**Entries shown:**

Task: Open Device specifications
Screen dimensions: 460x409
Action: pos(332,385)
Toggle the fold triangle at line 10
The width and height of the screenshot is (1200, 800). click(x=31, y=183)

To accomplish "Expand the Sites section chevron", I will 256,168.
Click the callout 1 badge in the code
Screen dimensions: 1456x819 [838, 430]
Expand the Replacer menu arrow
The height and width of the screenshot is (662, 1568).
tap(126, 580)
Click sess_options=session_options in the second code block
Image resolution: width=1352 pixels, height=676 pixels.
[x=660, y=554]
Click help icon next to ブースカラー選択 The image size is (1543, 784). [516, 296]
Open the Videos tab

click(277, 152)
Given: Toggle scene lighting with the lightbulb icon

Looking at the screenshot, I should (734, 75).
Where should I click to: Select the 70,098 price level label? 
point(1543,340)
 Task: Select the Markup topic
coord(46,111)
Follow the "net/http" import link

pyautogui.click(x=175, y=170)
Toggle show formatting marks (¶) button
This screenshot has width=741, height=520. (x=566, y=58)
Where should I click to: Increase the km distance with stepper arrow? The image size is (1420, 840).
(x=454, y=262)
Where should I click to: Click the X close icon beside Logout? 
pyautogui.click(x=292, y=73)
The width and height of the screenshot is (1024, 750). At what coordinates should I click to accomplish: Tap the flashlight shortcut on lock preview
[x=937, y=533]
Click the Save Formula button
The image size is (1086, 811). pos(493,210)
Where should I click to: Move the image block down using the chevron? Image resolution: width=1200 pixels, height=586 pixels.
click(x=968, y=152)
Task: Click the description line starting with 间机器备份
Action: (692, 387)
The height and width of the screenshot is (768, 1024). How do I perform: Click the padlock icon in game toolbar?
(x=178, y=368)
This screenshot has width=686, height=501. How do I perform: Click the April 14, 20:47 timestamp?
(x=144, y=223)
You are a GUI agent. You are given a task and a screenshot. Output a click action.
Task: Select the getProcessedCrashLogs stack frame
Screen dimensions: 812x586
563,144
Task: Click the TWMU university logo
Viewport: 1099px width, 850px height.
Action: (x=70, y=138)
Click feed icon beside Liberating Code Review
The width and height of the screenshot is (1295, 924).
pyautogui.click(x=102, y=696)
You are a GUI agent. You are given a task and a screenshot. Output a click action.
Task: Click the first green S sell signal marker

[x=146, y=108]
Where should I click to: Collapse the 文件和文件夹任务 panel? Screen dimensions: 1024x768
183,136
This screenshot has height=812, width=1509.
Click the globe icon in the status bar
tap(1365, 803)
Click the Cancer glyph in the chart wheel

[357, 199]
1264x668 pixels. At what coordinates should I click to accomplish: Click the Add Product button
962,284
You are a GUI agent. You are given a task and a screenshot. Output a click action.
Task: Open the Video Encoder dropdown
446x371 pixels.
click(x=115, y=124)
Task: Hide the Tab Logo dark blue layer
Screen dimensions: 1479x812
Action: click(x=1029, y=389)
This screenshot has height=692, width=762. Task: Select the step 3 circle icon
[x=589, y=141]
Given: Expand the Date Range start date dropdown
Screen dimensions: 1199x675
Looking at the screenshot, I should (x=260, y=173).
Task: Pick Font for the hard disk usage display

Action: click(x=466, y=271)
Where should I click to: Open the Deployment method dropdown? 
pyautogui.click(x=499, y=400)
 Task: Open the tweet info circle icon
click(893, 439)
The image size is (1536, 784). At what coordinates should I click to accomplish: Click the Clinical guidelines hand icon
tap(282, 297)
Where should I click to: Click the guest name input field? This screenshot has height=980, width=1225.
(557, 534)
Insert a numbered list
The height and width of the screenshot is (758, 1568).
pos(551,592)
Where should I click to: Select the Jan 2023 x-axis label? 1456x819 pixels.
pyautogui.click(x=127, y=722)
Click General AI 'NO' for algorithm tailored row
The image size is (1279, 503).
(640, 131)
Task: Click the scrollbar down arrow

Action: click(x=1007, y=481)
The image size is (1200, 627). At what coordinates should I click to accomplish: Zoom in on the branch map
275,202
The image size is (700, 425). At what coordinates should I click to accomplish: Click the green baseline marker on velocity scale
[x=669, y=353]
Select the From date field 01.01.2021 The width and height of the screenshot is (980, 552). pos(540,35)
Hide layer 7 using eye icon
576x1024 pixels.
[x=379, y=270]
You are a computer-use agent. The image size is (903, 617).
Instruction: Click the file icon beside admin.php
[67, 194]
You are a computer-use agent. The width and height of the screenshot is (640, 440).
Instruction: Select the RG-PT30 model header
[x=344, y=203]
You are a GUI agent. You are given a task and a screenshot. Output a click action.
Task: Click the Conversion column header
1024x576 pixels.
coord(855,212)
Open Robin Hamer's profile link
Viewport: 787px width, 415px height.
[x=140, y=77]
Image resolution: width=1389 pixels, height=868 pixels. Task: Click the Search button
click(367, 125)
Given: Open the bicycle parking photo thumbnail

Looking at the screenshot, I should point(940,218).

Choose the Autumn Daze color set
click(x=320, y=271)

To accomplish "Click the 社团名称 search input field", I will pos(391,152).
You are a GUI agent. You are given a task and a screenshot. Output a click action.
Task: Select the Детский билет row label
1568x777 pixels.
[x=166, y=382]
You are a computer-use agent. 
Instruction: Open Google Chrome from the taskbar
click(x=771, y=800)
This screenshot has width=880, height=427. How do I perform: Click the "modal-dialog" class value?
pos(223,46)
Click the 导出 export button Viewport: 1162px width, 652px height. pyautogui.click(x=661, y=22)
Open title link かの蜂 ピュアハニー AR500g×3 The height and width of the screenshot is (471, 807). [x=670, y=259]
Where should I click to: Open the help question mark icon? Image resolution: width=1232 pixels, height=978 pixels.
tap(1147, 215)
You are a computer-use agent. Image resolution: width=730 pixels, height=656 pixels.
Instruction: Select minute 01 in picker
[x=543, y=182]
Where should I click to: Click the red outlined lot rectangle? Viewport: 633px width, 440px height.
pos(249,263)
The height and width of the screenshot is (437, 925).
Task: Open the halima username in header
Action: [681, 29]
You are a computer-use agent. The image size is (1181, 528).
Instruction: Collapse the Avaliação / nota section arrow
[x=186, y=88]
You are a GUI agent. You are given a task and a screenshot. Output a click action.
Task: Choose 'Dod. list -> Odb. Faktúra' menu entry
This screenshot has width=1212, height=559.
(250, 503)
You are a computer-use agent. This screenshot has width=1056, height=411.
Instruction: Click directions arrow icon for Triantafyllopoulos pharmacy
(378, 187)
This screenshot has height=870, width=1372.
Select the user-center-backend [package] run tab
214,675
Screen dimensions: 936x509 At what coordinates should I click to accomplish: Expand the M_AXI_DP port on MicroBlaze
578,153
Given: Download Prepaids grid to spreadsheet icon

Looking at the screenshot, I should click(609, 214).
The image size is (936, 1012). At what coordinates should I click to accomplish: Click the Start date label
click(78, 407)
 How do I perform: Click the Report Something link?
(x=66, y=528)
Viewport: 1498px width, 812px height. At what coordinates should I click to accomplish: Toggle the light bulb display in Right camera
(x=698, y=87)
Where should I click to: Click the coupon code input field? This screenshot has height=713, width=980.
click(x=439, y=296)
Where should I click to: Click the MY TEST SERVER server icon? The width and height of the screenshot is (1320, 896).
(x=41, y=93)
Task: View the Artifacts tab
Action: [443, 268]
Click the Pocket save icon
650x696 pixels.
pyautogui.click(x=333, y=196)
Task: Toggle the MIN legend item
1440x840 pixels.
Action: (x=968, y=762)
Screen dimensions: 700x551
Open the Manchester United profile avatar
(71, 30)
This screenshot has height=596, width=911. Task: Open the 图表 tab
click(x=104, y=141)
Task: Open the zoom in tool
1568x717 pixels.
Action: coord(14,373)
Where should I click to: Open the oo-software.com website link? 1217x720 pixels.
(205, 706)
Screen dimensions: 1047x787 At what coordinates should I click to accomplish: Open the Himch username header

**Your objective:** Copy all of the rows above word for word, without changing anything.

**The result:**
Task: Open Device specifications
Screen dimensions: 460x409
Action: pos(332,385)
Toggle the fold triangle at line 10
The width and height of the screenshot is (1200, 800). click(x=31, y=183)

To accomplish "Expand the Sites section chevron", I will 256,168.
Click the callout 1 badge in the code
Screen dimensions: 1456x819 [838, 430]
Expand the Replacer menu arrow
The height and width of the screenshot is (662, 1568).
tap(126, 580)
Click sess_options=session_options in the second code block
Image resolution: width=1352 pixels, height=676 pixels.
[x=660, y=554]
Click help icon next to ブースカラー選択 The image size is (1543, 784). [516, 296]
Open the Videos tab

click(277, 152)
Given: Toggle scene lighting with the lightbulb icon

Looking at the screenshot, I should (734, 75).
Where should I click to: Select the 70,098 price level label? 
point(1543,340)
 Task: Select the Markup topic
coord(46,111)
Follow the "net/http" import link

pyautogui.click(x=175, y=170)
Toggle show formatting marks (¶) button
This screenshot has width=741, height=520. (x=566, y=58)
Where should I click to: Increase the km distance with stepper arrow? The image size is (1420, 840).
(x=454, y=262)
Where should I click to: Click the X close icon beside Logout? 
pyautogui.click(x=292, y=73)
The width and height of the screenshot is (1024, 750). At what coordinates should I click to accomplish: Tap the flashlight shortcut on lock preview
[x=937, y=533]
Click the Save Formula button
The image size is (1086, 811). pos(493,210)
Where should I click to: Move the image block down using the chevron? Image resolution: width=1200 pixels, height=586 pixels.
click(x=968, y=152)
Task: Click the description line starting with 间机器备份
Action: (692, 387)
The height and width of the screenshot is (768, 1024). How do I perform: Click the padlock icon in game toolbar?
(x=178, y=368)
This screenshot has width=686, height=501. How do I perform: Click the April 14, 20:47 timestamp?
(x=144, y=223)
You are a GUI agent. You are given a task and a screenshot. Output a click action.
Task: Select the getProcessedCrashLogs stack frame
Screen dimensions: 812x586
563,144
Task: Click the TWMU university logo
Viewport: 1099px width, 850px height.
Action: (x=70, y=138)
Click feed icon beside Liberating Code Review
The width and height of the screenshot is (1295, 924).
pyautogui.click(x=102, y=696)
You are a GUI agent. You are given a task and a screenshot. Output a click action.
Task: Click the first green S sell signal marker

[x=146, y=108]
Where should I click to: Collapse the 文件和文件夹任务 panel? Screen dimensions: 1024x768
183,136
This screenshot has height=812, width=1509.
Click the globe icon in the status bar
tap(1365, 803)
Click the Cancer glyph in the chart wheel

[357, 199]
1264x668 pixels. At what coordinates should I click to accomplish: Click the Add Product button
962,284
You are a GUI agent. You are given a task and a screenshot. Output a click action.
Task: Open the Video Encoder dropdown
446x371 pixels.
click(x=115, y=124)
Task: Hide the Tab Logo dark blue layer
Screen dimensions: 1479x812
Action: click(x=1029, y=389)
This screenshot has height=692, width=762. Task: Select the step 3 circle icon
[x=589, y=141]
Given: Expand the Date Range start date dropdown
Screen dimensions: 1199x675
Looking at the screenshot, I should (x=260, y=173).
Task: Pick Font for the hard disk usage display

Action: click(x=466, y=271)
Where should I click to: Open the Deployment method dropdown? 
pyautogui.click(x=499, y=400)
 Task: Open the tweet info circle icon
click(893, 439)
The image size is (1536, 784). At what coordinates should I click to accomplish: Click the Clinical guidelines hand icon
tap(282, 297)
Where should I click to: Click the guest name input field? This screenshot has height=980, width=1225.
(557, 534)
Insert a numbered list
The height and width of the screenshot is (758, 1568).
pos(551,592)
Where should I click to: Select the Jan 2023 x-axis label? 1456x819 pixels.
pyautogui.click(x=127, y=722)
Click General AI 'NO' for algorithm tailored row
The image size is (1279, 503).
(640, 131)
Task: Click the scrollbar down arrow

Action: click(x=1007, y=481)
The image size is (1200, 627). At what coordinates should I click to accomplish: Zoom in on the branch map
275,202
The image size is (700, 425). At what coordinates should I click to accomplish: Click the green baseline marker on velocity scale
[x=669, y=353]
Select the From date field 01.01.2021 The width and height of the screenshot is (980, 552). pos(540,35)
Hide layer 7 using eye icon
576x1024 pixels.
[x=379, y=270]
You are a computer-use agent. The image size is (903, 617).
Instruction: Click the file icon beside admin.php
[67, 194]
You are a computer-use agent. The width and height of the screenshot is (640, 440).
Instruction: Select the RG-PT30 model header
[x=344, y=203]
You are a GUI agent. You are given a task and a screenshot. Output a click action.
Task: Click the Conversion column header
1024x576 pixels.
coord(855,212)
Open Robin Hamer's profile link
Viewport: 787px width, 415px height.
[x=140, y=77]
Image resolution: width=1389 pixels, height=868 pixels. Task: Click the Search button
click(367, 125)
Given: Open the bicycle parking photo thumbnail

Looking at the screenshot, I should point(940,218).

Choose the Autumn Daze color set
click(x=320, y=271)

To accomplish "Click the 社团名称 search input field", I will pos(391,152).
You are a GUI agent. You are given a task and a screenshot. Output a click action.
Task: Select the Детский билет row label
1568x777 pixels.
[x=166, y=382]
You are a computer-use agent. 
Instruction: Open Google Chrome from the taskbar
click(x=771, y=800)
This screenshot has width=880, height=427. How do I perform: Click the "modal-dialog" class value?
pos(223,46)
Click the 导出 export button Viewport: 1162px width, 652px height. pyautogui.click(x=661, y=22)
Open title link かの蜂 ピュアハニー AR500g×3 The height and width of the screenshot is (471, 807). [x=670, y=259]
Where should I click to: Open the help question mark icon? Image resolution: width=1232 pixels, height=978 pixels.
tap(1147, 215)
You are a computer-use agent. Image resolution: width=730 pixels, height=656 pixels.
Instruction: Select minute 01 in picker
[x=543, y=182]
Where should I click to: Click the red outlined lot rectangle? Viewport: 633px width, 440px height.
pos(249,263)
The height and width of the screenshot is (437, 925).
Task: Open the halima username in header
Action: [681, 29]
You are a computer-use agent. The image size is (1181, 528).
Instruction: Collapse the Avaliação / nota section arrow
[x=186, y=88]
You are a GUI agent. You are given a task and a screenshot. Output a click action.
Task: Choose 'Dod. list -> Odb. Faktúra' menu entry
This screenshot has width=1212, height=559.
(250, 503)
You are a computer-use agent. This screenshot has width=1056, height=411.
Instruction: Click directions arrow icon for Triantafyllopoulos pharmacy
(378, 187)
This screenshot has height=870, width=1372.
Select the user-center-backend [package] run tab
214,675
Screen dimensions: 936x509 At what coordinates should I click to accomplish: Expand the M_AXI_DP port on MicroBlaze
578,153
Given: Download Prepaids grid to spreadsheet icon

Looking at the screenshot, I should click(609, 214).
The image size is (936, 1012). At what coordinates should I click to accomplish: Click the Start date label
click(78, 407)
 How do I perform: Click the Report Something link?
(x=66, y=528)
Viewport: 1498px width, 812px height. At what coordinates should I click to accomplish: Toggle the light bulb display in Right camera
(x=698, y=87)
Where should I click to: Click the coupon code input field? This screenshot has height=713, width=980.
click(x=439, y=296)
Where should I click to: Click the MY TEST SERVER server icon? The width and height of the screenshot is (1320, 896).
(x=41, y=93)
Task: View the Artifacts tab
Action: [443, 268]
Click the Pocket save icon
650x696 pixels.
pyautogui.click(x=333, y=196)
Task: Toggle the MIN legend item
1440x840 pixels.
Action: (x=968, y=762)
Screen dimensions: 700x551
Open the Manchester United profile avatar
(71, 30)
This screenshot has height=596, width=911. Task: Open the 图表 tab
click(x=104, y=141)
Task: Open the zoom in tool
1568x717 pixels.
Action: coord(14,373)
Where should I click to: Open the oo-software.com website link? 1217x720 pixels.
(205, 706)
Screen dimensions: 1047x787 At what coordinates should I click to accomplish: Open the Himch username header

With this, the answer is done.